==== Texto del ejercicio
España es, desde hace tiempo, uno de los líderes mundiales en cuanto a la expectativa de vida de sus habitantes. Son muchos los factores que han hecho posible este buen logro colectivo: el crecimiento socioeconómico, la mejora de las comunicaciones, el gran desarrollo de la salud pública? Y, por supuesto, los avances médicos: cobertura universal y gratuita, nuevas tecnologías, nuevos fármacos? Vivimos más y, con ello, la muerte se ha hecho más compleja. Las potentes armas terapéuticas de las que disponemos consiguen alargar la vida de las personas. En muchos casos, para disfrutar los últimos años en buenas condiciones. Pero en otros, soportando una gran merma en la calidad de la existencia.
========
==== Registros
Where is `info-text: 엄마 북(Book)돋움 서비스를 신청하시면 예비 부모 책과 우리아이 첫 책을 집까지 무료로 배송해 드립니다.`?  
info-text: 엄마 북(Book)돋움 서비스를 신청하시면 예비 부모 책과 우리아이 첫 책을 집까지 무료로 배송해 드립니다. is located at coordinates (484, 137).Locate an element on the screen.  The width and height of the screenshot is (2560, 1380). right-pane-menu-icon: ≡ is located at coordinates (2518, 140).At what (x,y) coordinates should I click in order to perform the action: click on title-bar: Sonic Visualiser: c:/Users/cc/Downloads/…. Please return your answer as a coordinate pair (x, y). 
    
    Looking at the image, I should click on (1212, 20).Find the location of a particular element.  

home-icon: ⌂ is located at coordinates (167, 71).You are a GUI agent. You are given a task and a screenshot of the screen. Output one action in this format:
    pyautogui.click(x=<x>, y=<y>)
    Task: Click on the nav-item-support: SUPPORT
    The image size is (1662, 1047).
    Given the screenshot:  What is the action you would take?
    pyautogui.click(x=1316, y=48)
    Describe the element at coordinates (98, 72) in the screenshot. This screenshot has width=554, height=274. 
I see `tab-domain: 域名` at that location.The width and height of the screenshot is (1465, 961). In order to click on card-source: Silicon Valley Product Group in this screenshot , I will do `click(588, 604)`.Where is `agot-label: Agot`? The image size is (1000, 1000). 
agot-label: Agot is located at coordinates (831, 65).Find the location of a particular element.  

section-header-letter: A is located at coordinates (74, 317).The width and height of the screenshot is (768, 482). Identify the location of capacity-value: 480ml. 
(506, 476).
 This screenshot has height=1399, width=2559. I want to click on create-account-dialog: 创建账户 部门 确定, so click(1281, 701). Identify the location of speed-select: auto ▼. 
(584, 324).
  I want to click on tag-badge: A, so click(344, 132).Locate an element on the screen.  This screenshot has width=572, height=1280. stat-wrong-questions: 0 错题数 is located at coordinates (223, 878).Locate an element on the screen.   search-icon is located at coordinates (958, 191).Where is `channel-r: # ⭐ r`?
========
Tarea ::
Según el texto sobre la esperanza de vida en España, ¿qué ha hecho posible que el país sea uno de los líderes mundiales en este tema? Responde en una a tres oraciones. Los registros no tienen nada que ver con esto.

Respuesta ::
Lo han hecho posible el crecimiento socioeconómico, la mejora de las comunicaciones y el gran desarrollo de la salud pública. También han influido los avances médicos, como la cobertura universal y gratuita, las nuevas tecnologías y los nuevos fármacos.